Flexible Isosurface Extraction for Gradient-Based Mesh Optimization
Optimizes 3D surface meshes by incorporating additional parameters for local flexible adjustments, improving mesh quality and geometric fidelity
NVIDIA researchers introduces a new technique called FlexiCubes, which aims to address the limitations of existing isosurface extraction methods for gradient-based mesh optimization. FlexiCubes adapts a Dual Marching Cubes formulation by introducing additional degrees of freedom to flexibly position each extracted vertex within its dual cell. The formulation is carefully constrained to produce manifold and watertight meshes that are intersection-free in the majority of cases, enabling well-behaved differentiation with respect to the underlying mesh. The key feature of FlexiCubes is its ability to consistently optimize meshes using gradient-based methods.

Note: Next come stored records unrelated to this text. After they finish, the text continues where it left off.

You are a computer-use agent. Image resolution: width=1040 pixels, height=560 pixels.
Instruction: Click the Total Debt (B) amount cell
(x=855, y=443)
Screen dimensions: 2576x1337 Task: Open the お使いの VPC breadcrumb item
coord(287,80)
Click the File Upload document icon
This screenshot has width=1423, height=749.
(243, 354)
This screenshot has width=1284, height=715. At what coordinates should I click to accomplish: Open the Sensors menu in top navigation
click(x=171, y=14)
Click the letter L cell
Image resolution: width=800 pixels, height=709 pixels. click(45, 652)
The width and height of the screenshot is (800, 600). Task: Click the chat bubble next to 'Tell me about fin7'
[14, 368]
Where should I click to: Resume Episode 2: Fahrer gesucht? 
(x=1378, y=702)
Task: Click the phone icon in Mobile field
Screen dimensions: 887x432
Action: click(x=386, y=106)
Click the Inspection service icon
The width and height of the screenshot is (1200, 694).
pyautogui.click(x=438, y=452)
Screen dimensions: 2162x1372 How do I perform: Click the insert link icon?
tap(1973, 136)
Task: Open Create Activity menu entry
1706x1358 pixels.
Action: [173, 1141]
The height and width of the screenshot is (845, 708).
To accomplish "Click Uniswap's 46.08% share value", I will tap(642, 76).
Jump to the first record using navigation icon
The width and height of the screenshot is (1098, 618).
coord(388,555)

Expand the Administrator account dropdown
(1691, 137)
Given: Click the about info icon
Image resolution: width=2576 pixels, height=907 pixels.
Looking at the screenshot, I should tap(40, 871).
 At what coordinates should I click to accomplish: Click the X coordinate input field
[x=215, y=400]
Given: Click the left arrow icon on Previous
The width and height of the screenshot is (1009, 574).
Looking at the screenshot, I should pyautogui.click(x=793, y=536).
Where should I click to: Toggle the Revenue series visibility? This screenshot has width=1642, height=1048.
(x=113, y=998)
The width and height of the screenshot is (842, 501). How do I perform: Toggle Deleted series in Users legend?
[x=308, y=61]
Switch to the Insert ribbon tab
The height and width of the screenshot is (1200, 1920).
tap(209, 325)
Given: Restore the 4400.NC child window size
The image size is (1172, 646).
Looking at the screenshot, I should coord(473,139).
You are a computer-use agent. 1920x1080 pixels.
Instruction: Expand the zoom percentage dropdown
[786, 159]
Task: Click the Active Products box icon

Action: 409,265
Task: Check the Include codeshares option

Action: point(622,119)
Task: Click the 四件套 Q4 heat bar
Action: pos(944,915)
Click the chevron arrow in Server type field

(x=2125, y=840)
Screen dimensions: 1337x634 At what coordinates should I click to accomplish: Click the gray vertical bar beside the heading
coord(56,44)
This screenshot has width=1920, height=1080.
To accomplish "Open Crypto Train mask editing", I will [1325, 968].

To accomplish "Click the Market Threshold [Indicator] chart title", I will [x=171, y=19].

FlexiCubes offers significant benefits for various mesh generation applications, including inverse rendering, optimizing physical and geometric energies, and generative 3D modeling. The resulting meshes capture desired geometry at low element counts and are easily optimized via gradient descent. The technique also includes extensions such as adaptively adjusting mesh resolution via hierarchical refinement and automatically tetrahedralizing the interior of the domain.
The implementation leverages a scalar signed-distance function defined in space to extract its 0-isosurface as a triangle mesh. The method involves extracting mesh vertices within cells and evaluating objective functions on the resulting mesh. The researchers discuss the challenges of gradient-based optimization in the context of isosurface extraction from unknown scalar fields, highlighting the need for a specialized approach like FlexiCubes. The technique is designed to be used iteratively during gradient-based optimization, offering a new perspective on differentiable mesh optimization.